Quoting Chusslove Illich <caslav. ... at gmx dot net>:
Good, I think both ossi and I feel thats the way to go.

Agreed.

In my exact example-solution the user either includes klocale.h for
traditional or klocale-plasma.h for his library (plasma in my
example). Can't get more optional than that ;)
My worry with it is that its confusing to have to include a different
header in different modules.

It does have the advantage of being really easy to auto test and stay
consistent.

Re: RFC: i18n: strict translation call-to-catalog mapping

By Chusslove Illich at 04/05/2012 - 06:14

In practice, this would be sufficient if people were very careful (see next
point). But, there is the more basic issue of one piece of code polluting
the "translation namespace" of another. Qualitatively it can be compared to
not having a namespace mechanism in a programming language, or even not
having lexical scoping -- people can quite manage without them, but it's
annoying when you know there exists better. And that better in this case is
just plain Gettext, which does not have the issue. So I personally have hard
time telling someone "oh, that's the library X translation popping up in
your application Y, add context yourself or tell maintainer of X to add
context" with a straight face.

Krazy has been doing this for several years now. It reports missing contexts
to a number of manually indicated problematic strings, as well as when the
message is a single adjective (for several hundred most frequent
adjectives), which should absolutely never be without context. But to no
great avail. So by now programmer behavior has been sufficiently established
in this respect, a fact to count with.

Argh, one extra argument wasteful, compared to everything else going on
under the hood :) Better to compare it with the gain of no longer searching
for translation through average n/2 loaded catalogs...
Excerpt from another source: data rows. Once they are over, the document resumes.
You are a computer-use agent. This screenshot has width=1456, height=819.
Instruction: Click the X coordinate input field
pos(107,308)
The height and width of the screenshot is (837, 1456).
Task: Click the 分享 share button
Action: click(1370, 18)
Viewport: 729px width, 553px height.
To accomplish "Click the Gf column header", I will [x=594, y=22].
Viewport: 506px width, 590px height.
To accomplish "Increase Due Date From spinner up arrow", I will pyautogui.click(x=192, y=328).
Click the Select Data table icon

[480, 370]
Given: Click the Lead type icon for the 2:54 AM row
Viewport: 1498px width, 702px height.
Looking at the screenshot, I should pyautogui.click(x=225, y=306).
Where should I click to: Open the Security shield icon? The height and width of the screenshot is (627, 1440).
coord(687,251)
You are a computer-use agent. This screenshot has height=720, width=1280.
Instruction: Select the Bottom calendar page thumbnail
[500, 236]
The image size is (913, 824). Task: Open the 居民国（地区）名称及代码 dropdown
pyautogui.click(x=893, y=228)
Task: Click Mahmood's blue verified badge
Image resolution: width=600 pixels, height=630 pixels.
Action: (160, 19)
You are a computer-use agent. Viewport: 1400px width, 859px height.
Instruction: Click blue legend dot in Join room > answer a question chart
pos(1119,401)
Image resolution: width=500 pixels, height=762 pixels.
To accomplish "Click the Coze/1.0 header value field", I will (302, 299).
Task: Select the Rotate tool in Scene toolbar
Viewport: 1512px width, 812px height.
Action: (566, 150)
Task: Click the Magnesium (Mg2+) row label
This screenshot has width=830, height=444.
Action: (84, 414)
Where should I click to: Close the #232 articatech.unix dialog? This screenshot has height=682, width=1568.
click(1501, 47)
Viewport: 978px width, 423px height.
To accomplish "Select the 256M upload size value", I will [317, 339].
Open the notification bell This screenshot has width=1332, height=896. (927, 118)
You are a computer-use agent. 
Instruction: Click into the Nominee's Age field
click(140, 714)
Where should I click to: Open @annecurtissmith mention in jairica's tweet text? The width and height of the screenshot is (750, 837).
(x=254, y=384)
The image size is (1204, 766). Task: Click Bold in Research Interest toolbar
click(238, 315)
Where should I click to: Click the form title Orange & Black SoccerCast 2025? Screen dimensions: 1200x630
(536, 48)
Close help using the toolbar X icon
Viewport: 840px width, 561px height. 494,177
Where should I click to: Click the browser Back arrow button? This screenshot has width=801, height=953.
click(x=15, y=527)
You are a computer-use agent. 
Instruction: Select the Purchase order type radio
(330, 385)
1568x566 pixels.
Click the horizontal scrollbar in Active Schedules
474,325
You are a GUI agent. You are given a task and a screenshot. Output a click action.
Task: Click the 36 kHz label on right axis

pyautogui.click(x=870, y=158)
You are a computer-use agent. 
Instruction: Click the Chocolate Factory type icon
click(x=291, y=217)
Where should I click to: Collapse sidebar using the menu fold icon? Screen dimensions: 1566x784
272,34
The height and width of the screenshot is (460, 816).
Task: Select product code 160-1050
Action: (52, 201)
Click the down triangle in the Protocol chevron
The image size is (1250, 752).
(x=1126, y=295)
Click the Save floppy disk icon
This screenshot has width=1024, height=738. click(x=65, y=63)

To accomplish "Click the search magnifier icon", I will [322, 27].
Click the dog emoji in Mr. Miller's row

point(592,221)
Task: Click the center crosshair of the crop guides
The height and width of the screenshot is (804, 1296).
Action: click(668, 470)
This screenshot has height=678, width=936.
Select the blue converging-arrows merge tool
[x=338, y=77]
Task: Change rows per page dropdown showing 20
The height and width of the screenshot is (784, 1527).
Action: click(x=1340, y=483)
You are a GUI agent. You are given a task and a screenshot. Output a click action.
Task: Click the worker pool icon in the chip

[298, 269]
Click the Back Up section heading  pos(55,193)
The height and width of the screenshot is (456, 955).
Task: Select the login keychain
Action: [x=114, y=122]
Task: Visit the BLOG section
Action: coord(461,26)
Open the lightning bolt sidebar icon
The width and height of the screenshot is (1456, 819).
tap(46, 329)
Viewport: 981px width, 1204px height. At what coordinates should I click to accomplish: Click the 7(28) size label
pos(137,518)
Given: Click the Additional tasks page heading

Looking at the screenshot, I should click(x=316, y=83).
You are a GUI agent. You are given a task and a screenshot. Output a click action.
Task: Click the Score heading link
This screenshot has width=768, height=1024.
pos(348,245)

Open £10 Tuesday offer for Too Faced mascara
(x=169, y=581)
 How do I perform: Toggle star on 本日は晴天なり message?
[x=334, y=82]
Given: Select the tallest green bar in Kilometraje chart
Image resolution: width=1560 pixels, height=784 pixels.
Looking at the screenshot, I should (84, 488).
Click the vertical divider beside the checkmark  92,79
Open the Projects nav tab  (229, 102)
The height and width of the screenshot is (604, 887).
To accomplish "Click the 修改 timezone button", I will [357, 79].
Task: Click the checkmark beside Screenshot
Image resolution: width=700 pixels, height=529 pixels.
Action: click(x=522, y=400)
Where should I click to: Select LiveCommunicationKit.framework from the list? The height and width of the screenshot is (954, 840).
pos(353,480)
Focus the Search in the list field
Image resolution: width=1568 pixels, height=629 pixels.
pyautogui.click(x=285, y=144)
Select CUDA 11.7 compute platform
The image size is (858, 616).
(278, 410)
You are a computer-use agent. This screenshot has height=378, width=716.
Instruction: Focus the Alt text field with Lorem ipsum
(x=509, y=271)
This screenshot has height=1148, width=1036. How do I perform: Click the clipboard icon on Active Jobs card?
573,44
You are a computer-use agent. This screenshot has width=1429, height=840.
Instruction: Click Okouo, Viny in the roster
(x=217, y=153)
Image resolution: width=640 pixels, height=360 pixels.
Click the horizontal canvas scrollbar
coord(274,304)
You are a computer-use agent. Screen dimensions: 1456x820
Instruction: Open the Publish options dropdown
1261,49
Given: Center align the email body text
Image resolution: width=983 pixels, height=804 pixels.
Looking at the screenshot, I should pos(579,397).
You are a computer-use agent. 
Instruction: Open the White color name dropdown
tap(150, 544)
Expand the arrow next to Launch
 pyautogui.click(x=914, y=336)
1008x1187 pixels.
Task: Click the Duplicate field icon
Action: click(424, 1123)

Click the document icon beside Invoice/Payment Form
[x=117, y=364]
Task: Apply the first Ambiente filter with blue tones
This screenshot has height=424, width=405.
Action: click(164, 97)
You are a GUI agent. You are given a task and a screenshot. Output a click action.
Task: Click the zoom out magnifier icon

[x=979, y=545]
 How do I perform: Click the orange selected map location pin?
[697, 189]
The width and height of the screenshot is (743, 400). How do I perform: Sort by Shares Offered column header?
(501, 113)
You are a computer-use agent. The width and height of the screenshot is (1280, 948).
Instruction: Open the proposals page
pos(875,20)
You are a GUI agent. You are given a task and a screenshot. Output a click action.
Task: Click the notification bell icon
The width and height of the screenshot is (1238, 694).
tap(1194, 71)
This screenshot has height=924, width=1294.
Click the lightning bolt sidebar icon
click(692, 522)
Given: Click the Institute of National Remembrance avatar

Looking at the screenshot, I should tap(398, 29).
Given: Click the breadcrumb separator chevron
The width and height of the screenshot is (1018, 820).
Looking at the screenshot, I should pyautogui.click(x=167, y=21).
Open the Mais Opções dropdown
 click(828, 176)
Re: RFC: i18n: strict translation call-to-catalog mapping

By Oswald Buddenhagen at 04/05/2012 - 16:34

On Thu, Apr 05, 2012 at 12:14:35PM +0200, Chusslove Illich wrote:

Re: RFC: i18n: strict translation call-to-catalog mapping

By Chusslove Illich at 04/06/2012 - 04:45

You have got to be kidding me. Gettext designers apparently haven't thought
about doing this back in 1995, when 16 MiB of RAM was enormous, 1 GiB disks
were huge, and Pentium FPU was the favorite laughingstock (last bit for
dramatization only).

Note also that while basic Gettext workflow is tightly integrated into
Autotools (single line in Makefile.am generating make targets down to
extraction and merging of catalogs), nowhere was this kind of optimization
suggested.

Re: RFC: i18n: strict translation call-to-catalog mapping

By Oswald Buddenhagen at 04/06/2012 - 05:11

On Fri, Apr 06, 2012 at 10:45:30AM +0200, Chusslove Illich wrote:

Re: RFC: i18n: strict translation call-to-catalog mapping

By Albert Astals Cid at 04/03/2012 - 19:19

El Dimarts, 3 d'abril de 2012, a les 20:05:14, Chusslove Illich va escriure:
This means you can't include KLocalizedString in public headers, no? Isn't it
a bit too much strict?

Albert

Re: RFC: i18n: strict translation call-to-catalog mapping

By Chusslove Illich at 04/04/2012 - 14:38

I thought forward declarations would suffice, assuming KLocalizedString to
be used as function parameters at places. But now when I examined some
amount of public headers, it is also used as empty default value and even
i18n'd default value for such parameters. While these could be thrown out,
if a bit uglish (passing pointer default to null instead of reference), I've
also found one use of i18n call inside a template. I completely forgot about
templates.

So, how about this. With strict mapping, there would also be i18nd*() series
of calls which take as first argument the catalog name (like d*gettext()
calls); I didn't mention them earlier because they weren't important for the
proposal. But they would now be implicitly used as follows.
klocalizedstring.h would look like this:

#ifndef KLOCALIZEDSTRING_H
#define KLOCALIZEDSTRING_H

// All normal stuff.

#endif
// end of include guard

#ifdef TRANSLATION_CATALOG
#define i18n(...) i18nd(TRANSLATION_CATALOG, __VA_ARGS__)
#define i18nc(...) i18ndc(TRANSLATION_CATALOG, __VA_ARGS__)
// etc.
#else
#undef i18n
#undef i18nc
// etc.
#endif
// end of file

To point i18n calls to a specific catalog, the inclusion would be like
before:

#define TRANSLATION_CATALOG "foolib"
#include "KLocalizedString"

but if this was a public header, to unpollute the client code at the end of
file inclusion would be repeated like this:

#undef TRANSLATION_CATALOG
#include "KLocalizedString"